Have you ever reached your rainbows end
Did you find your pot of gold
Ever catch a shooting star
Tell me how high did you soar
Ever felt like you were dreaming just to find that
you're awake
And the magic that surrounds you can lift you up
and guide you on your way
I can see it in the stars across the sky
Dreamed a hundred thousand dreams before,
Now I finally realize
You see I've waited all my life
For this moment to arrive
And finally
I believe in the impossible
If I reach deep within my heart
Overcome any obstacles
Won't let this dream fall apart
You see I strive to be the very best
Shine my light for all to see
Cause anything is possible
When you believe
I can see it in the stars across the sky (Yeah)
Dreamed a hundred thousand dreams before
Now I finally realize (Now I finally realize)
You see I've waited all my life
For this moment to arrive
Finally, finally
I believe
I said I believe (ohh yeah)
Love keeps lifting me higher
(Love keeps lifting me higher)
Love keeps lifting me higher
(You ought to try it for yourself)
(Lifting me higher)
Love keeps lifting me higher
(Yeah.. Love keeps lifting me higher)
Love keeps lifting me higher
(Higher, higher, higher, higher, higher)
Love keeps lifting me higher
(Love keeps lifting, love keeps lifting me higher)

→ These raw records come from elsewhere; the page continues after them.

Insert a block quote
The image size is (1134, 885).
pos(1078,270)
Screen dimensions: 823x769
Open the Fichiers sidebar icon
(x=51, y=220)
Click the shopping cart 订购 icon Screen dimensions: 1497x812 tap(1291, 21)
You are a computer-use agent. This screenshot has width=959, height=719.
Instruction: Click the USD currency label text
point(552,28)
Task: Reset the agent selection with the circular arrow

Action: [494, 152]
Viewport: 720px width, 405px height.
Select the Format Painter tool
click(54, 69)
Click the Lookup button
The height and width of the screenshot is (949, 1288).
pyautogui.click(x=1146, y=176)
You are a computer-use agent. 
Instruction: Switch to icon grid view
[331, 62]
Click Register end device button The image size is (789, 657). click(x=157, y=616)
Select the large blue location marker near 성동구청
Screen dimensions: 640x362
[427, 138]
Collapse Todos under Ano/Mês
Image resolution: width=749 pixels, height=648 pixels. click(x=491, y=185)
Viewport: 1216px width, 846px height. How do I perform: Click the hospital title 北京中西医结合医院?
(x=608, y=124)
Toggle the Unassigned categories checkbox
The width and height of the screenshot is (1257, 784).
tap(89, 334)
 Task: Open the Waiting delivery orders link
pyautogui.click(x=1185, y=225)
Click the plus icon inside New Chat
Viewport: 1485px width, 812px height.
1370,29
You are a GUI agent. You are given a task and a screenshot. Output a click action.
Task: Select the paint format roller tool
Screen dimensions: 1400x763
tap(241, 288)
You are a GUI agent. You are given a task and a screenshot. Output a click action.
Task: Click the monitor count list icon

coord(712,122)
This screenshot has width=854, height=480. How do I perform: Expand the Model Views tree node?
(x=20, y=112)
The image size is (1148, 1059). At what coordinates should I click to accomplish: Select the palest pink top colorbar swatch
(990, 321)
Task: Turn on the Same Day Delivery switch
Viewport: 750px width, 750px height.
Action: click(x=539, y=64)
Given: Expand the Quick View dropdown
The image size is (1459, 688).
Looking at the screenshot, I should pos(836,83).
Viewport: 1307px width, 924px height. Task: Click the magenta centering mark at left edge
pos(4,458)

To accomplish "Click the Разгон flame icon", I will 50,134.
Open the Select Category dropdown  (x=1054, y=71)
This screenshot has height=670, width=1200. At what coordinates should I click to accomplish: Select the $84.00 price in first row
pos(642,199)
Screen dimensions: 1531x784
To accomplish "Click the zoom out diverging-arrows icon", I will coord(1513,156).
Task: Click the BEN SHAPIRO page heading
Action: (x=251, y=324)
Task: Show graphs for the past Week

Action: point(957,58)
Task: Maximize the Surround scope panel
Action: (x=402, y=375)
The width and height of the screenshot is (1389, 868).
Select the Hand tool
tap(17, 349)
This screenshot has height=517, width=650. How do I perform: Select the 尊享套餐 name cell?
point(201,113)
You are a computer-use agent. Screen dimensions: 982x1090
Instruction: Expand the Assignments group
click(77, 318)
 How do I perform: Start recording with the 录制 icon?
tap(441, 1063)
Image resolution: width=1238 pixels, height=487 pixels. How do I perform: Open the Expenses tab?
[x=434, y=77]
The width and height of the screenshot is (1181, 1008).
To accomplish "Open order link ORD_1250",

Love keeps lifting me higher
Yeah..
Higher
Oh yeah..
i absolutely love this song. i'm reminded of my dreams and how God can make it all possible for me. but on the funny side, i hear fred's comment on the show: it's great because it encourages support of the family and it really is a quality show... and i agree, it's just that it comes from fred and he made me smile when he said it. fred is one tough cookie to crack... but he cares, and deep down inside, i see goodness that can only come from the heart.